Humans are hardwired for high-calorie foods such as fat and sugar.
Ever had trouble putting down that endless bag of potato chips? We’re all guilty of it at one time or another and a study from Nature Neuroscience gives us some insight as to why this happens. It’s food addiction. It may sound a little strange but new research has taken a closer look into the brain chemistry of rats, showing a linkage between compulsive eating and pleasure responses in the brain.
The research shows strong support for the theory that overeating “palatable” foods (those that are high in fat and calories and lurking in many grocery store isles and fast food restaurants) may initiate the same responses in the brain that highly addictive drugs like heroin and cocaine trigger. Are you in shock yet??

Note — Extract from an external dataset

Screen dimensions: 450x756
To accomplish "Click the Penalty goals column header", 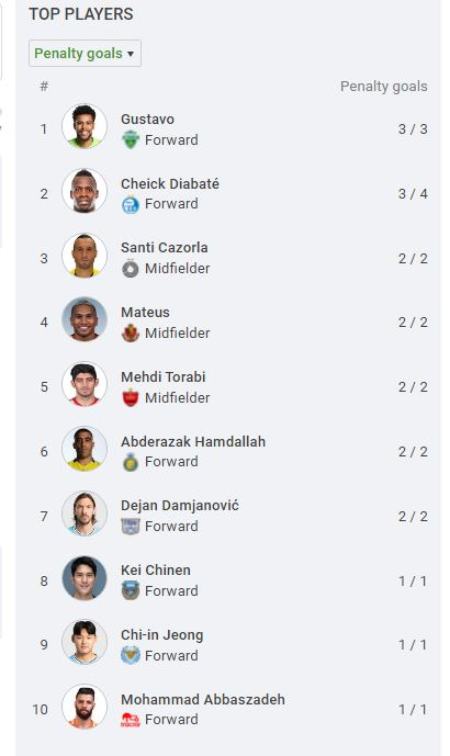I will tap(383, 87).
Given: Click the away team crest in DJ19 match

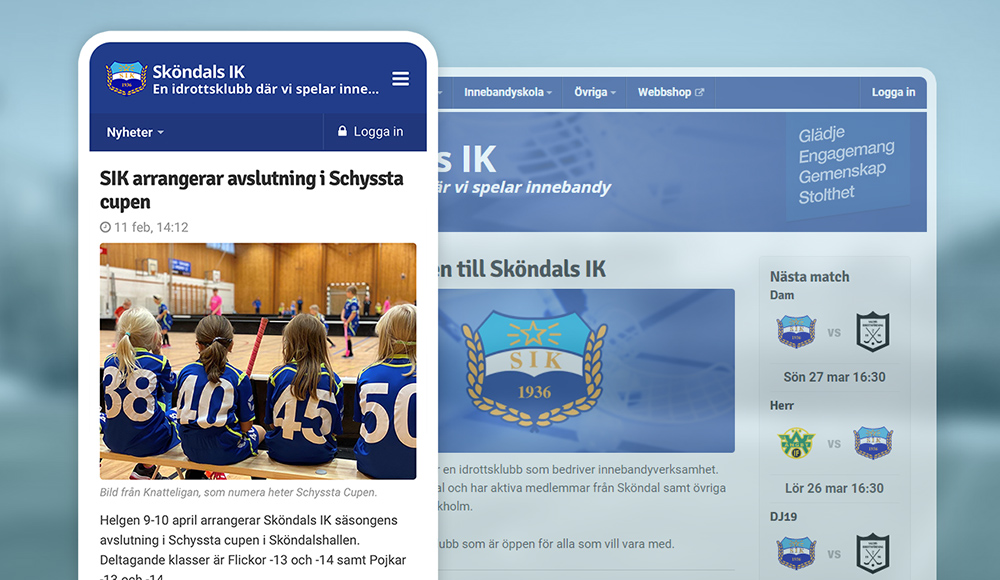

It may be hard to believe at first but researchers studied groups of rats given calorie-dense foods, compared to another group given a normal diet of food. The high calorie foods provoked extremely addictive behavior, in fact the rats that were given the high-fat, high calorie foods equivalent to cheesecake, bacon and sausage consumed twice as much as the group of rats given their normal diet.
Some advice on “kicking the habit”
- Portion control. If you just can’t help reaching for something “palatable” make sure you you’re consuming real food versus packaged, synthetic junk. Gorge on avocados instead of buttered scones if you must.
- Water throughout the day, aiming for 3 liters. Often times our bodies confuse hunger for thirst.
- Fiber-rich foods which can help keep you feeling full longer. Best sources include those rich in prebiotics like artichokes and asparagus.